Mike, I haven't got any idea what I'm doing wrong with the bowl gouge, but I assure you I'm certainly not having fun with it. When using it I get the same look on my face that my dog gets after he gets in the trash can...He knows something bad is coming he's just not sure when! That makes using it less than rewarding. Unfortunately the learning curve is pretty flat for me on this and I can't figure out what I'm doing wrong. Going to keep watching videos but I think what I need is to spend some time with an experienced, talented turner....Finding somebody is the next challenge. I'm going to try going to a local turning club's meeting to maybe pick up some fundamentals. I'd take a class but money's tight right now!

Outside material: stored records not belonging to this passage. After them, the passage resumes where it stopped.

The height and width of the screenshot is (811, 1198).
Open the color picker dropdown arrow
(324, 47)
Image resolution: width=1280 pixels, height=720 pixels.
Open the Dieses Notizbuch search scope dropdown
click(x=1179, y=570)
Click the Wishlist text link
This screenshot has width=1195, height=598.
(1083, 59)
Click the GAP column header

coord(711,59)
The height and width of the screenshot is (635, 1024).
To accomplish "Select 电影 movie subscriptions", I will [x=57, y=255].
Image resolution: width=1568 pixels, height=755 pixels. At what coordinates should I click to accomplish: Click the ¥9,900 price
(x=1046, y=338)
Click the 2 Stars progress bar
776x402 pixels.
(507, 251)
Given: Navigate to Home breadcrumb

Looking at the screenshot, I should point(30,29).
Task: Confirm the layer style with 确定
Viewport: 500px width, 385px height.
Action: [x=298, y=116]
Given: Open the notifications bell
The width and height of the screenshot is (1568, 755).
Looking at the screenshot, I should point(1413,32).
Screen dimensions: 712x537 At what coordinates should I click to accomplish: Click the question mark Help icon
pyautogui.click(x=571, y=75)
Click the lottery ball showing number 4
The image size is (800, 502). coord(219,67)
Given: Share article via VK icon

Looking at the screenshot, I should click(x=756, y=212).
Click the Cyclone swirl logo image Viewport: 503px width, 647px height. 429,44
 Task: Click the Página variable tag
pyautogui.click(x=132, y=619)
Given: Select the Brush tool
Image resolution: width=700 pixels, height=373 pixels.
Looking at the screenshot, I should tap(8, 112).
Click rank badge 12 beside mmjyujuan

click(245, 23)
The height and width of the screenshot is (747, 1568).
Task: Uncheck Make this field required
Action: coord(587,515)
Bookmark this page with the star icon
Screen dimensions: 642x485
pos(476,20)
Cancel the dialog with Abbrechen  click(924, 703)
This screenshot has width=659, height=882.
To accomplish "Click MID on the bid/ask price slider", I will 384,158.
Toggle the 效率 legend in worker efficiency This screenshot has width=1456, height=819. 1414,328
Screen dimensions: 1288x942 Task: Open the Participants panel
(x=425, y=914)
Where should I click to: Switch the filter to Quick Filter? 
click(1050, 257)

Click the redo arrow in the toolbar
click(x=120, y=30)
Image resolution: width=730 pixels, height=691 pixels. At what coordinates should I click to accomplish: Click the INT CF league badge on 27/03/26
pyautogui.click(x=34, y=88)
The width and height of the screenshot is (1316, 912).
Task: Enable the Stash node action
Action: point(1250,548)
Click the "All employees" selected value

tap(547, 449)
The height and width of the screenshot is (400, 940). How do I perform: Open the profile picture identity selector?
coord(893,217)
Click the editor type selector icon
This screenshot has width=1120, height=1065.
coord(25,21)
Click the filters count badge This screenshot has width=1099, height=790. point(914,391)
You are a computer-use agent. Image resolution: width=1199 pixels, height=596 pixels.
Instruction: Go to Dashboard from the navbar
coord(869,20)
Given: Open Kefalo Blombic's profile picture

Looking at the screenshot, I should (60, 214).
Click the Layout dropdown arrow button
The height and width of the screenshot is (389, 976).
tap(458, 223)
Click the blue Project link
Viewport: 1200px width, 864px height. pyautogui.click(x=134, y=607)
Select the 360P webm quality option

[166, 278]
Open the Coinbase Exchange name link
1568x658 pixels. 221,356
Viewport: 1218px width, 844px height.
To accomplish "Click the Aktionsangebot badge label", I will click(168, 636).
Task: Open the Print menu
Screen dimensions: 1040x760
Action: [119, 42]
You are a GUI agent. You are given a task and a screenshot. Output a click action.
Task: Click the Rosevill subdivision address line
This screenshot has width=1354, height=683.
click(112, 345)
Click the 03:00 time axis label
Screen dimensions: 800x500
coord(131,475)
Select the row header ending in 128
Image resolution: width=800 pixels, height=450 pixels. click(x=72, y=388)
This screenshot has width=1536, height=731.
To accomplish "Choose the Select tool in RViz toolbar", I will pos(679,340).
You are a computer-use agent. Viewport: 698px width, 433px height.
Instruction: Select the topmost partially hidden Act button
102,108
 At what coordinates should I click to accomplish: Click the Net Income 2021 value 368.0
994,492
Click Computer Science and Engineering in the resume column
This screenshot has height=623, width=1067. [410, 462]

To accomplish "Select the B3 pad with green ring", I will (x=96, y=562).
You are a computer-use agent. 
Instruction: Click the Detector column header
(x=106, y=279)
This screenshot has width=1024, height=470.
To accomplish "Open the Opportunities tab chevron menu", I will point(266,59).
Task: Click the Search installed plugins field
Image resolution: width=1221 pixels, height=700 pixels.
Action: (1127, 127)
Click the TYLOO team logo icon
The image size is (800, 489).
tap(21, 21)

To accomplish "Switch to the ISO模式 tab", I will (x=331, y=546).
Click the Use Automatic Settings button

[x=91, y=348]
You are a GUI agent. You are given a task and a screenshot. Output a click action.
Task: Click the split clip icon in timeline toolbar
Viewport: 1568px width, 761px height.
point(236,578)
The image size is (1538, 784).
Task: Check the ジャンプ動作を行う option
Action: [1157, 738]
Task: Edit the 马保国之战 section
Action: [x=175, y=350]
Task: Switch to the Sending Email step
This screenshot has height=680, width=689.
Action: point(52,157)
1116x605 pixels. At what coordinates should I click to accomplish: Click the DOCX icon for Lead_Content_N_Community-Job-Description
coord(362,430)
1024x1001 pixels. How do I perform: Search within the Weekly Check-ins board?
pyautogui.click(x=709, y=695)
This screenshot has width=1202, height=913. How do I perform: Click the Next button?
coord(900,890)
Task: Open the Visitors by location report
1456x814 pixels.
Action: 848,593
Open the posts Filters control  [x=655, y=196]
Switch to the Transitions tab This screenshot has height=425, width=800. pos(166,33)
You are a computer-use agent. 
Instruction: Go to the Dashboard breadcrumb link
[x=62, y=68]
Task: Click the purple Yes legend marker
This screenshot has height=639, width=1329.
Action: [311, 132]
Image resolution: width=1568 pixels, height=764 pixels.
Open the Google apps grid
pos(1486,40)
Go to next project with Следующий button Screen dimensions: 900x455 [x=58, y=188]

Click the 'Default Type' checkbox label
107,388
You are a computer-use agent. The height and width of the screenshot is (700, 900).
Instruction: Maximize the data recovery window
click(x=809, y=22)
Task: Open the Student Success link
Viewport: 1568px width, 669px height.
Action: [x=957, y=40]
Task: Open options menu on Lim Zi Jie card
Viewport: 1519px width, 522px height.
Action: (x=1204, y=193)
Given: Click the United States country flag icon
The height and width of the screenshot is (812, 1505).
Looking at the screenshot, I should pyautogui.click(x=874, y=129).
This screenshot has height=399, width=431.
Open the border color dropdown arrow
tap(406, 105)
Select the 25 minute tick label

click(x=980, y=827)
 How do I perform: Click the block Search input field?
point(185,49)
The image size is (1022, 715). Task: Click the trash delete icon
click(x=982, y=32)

I know the felt wasn't necessary but honestly I thought it added a nice base. The bottom was nice and smooth and flat and would've worked fine without it like you said.


----------



## thekctermite (Dec 23, 2007)

Oh, and to add to my frustrations...

I noticed today that the candle holder's cocobolo blank apparently had a higher-than-ideal moisture content to it, and has started to crack. Nothing huge, but enough to hack me off.


----------



## slatron25 (Dec 18, 2007)

What grind is on that bowl gouge?


----------



## kalebhjones (Jan 13, 2009)

I really love the candle holders.. Would the wood start burning though if ran down?

Kaleb


----------



## RetiredLE (Jan 20, 2011)

I use tee lites in my turnings. The metal container helps to minimize the chance of scorching the wood.


----------